Every year, for about 3 years now, I work for Tetsu-san during the Anime Expo held in Los Angeles at the Convention Center. Despite my lack of knowledge in any manga, anime, movie and overall Asian culture involved in the whole interest (except Bleach and Trigun!), he likes my friendly attitude, (OCD) organizational skills- it can get quite messy and busy in a booth- and the fact that I can admit I don’t know jack about what I’m working with, and have no shame in asking for help; I also remember what I learn and don’t have to ask the same question twice.
So, being a good worker for him has earned me a bit of affection, and that was gifted to me when it came to the release of the Linkin Park Nendoroid Petit by Good Smile.
For a couple of months, all we had were photos and description that needed to be translated by Google to read from the Japanese sites. Many times, such collectibles aren’t available for public or individual purchasing, so I casually mentioned it to Tetsu-san and asked to let me know any information he hears about- he has one of the most famous collectible shops here in Little Tokyo and Japan, so if anyone knows, it would be him.
Next thing I knew, when pre-orders became available (which would rack up to over $100!), I found out that Tetsu-san put in an order of the Linkin Nendoroids for his shop! Even better- he knew I had friends in love with the band as much as me, so he made sure to order as many as possible- 14 total.
How lucky can I be, to have a boss and friend like him?
They arrived late October, and I have a bit of a fond memory connected to them; at the time, I had already been talking to LPU members on Facebook that would be at the South African Summit in Cape Town November 7th. Someone posted the link to them and the comments exploded with how adorable they were. However, their cost, shipping and the customs fee could not be ignored. That’s when I mentioned that I had some at my boss’ store, and that I wouldn’t mind bringing it with me in my luggage.
good great friend Jason immediately asked to buy one. Crammed into my luggage with clothes and Almond Roca for my host, a second Nendoroid in my carry-on, Jason’s Nendoroids made it to South Africa after a small white lie to customs (“Are you selling this here?” “No, I brought it to get signed by the band I came to see…!”). The same night I met a handful of these awesome strangers from online, I gave Jason his Linkin Nendoroids at Primi- his reaction over how cute they were was priceless.
I myself didn’t get to opening and putting together my own Linkin Nendoroids until February 2nd! It was even interrupted by the opening of Giant Robot’s “Year of the Snake” show, which could have easily resulted in my disinterest and putting them away in my closet. But I resisted and was determined to win the battle against them- their support stands were made by the devil himself. They were 90% of the reason I struggled; because as cute as they were, they were hard to put “together.”

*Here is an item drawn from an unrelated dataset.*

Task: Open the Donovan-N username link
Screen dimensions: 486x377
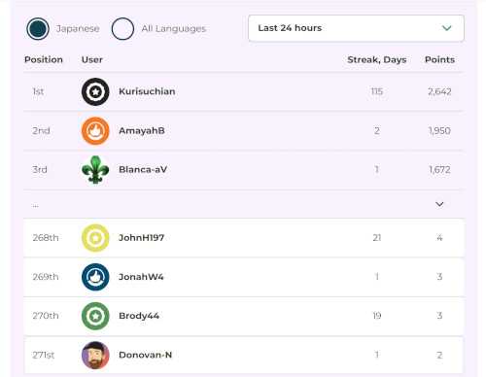Action: (146, 355)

In the beginning, it was getting the protective plastic film off of them. Ripping at it sometimes felt like it was going to make their legs or head come off and I wasn’t so sure if they should. Anyways, I started with Joe- the only problem with him, was his ponytail. It kept popping off while I tried putting in the stand. Seeing as I should just go ahead and build Stage Rad first, I continued with BBB- ohhhhmahgawd. Brad’s Nendoroid was the one that was nearly beheaded. Though I figured how to put on their guitars/bass without taking off their heads, Brad’s big head due to his hair made it hard to have a good hold of him while putting in the stand. My finger right under his ‘neck’ almost popped off his head before I popped in the stand, ha!
Mike had a minor issue with putting on the guitar strap under his arm, but it wasn’t so bad, and Rob was the most cooperative, but awkward, since I had to connect his stool to his butt; but Chester and Phoenix almost made me cry with frustration. I believe I even called them difficult assholes on Instagram.

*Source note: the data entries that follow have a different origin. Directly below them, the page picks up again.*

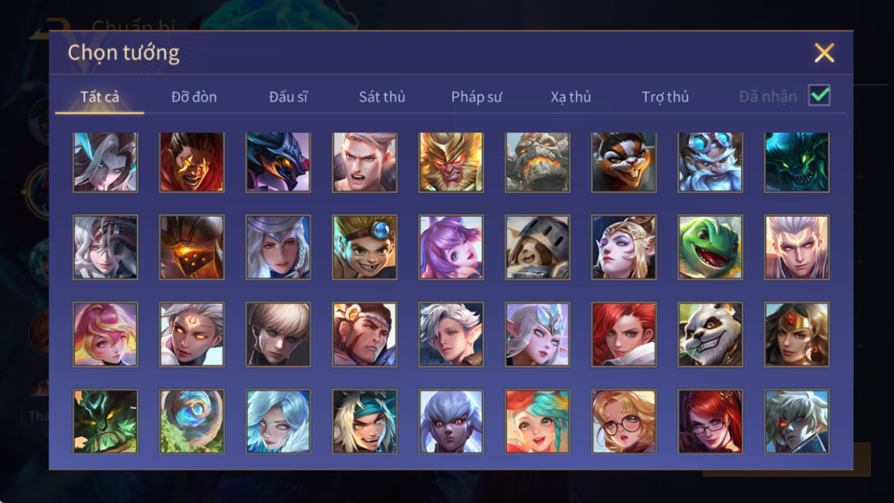Switch to the Đỡ đòn tab
Viewport: 894px width, 503px height.
click(194, 97)
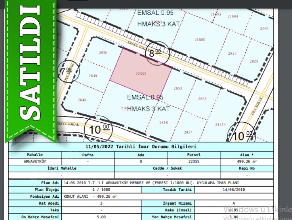292x220 pixels.
Task: Click the 8.00 road width circle marker
Action: click(x=156, y=53)
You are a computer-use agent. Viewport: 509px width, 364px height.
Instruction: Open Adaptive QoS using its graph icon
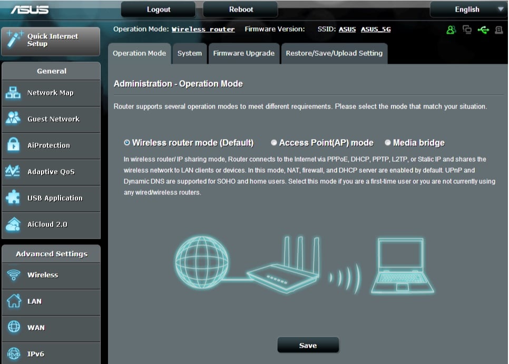pyautogui.click(x=13, y=172)
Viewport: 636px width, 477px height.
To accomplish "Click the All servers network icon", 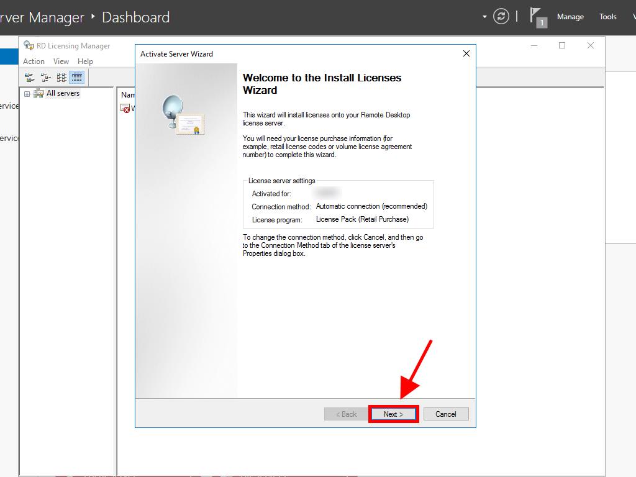I will [x=39, y=94].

With Chester, his arms refused to stay on while I had to hold him and try to put in the microphone. Then moving his arm up so that it looks like he’s singing into it, would also make it fall. Then, of course, the stand. It’s always the damn stand. I eventually got him up next to Mike with the Linkin Park under his foot, moved on to Phoenix- the hardest of them all.
With Phoenix, I had trouble with the strap on his bass. I couldn’t figure out which end was supposed to come off because both refused, so I had to force one open and hope I didn’t ruin it. Then, maybe because of his jacket, I couldn’t position the bass without it coming up too high and the strap was hard to fix along his shoulder; then there’s the fact that his left arm would come off as I tried. When it came time for the stand to be put in, his arm continued to come off and I almost chucked him across the room.
But, in the end I got them all up. They were adorable. Their stage had a giant LP symbol and Joe’s records actually spun and Rob had tiny drumsticks- and Chester with his cute, angry little face- I loved them, and cleared out a shelf for them.
Their background slides into a groove behind the stage and has Linkin Park printed across it- I went a step more, though, and put up the small, beaded South African flag my other great friend Rob(blet) gave me. Let’s my little guys be unique to me. And I have to say, these Nendoroids sum up Linkin pretty well- they may be ‘rockstars,’ but they are adorable guys whether they like it or not, haha.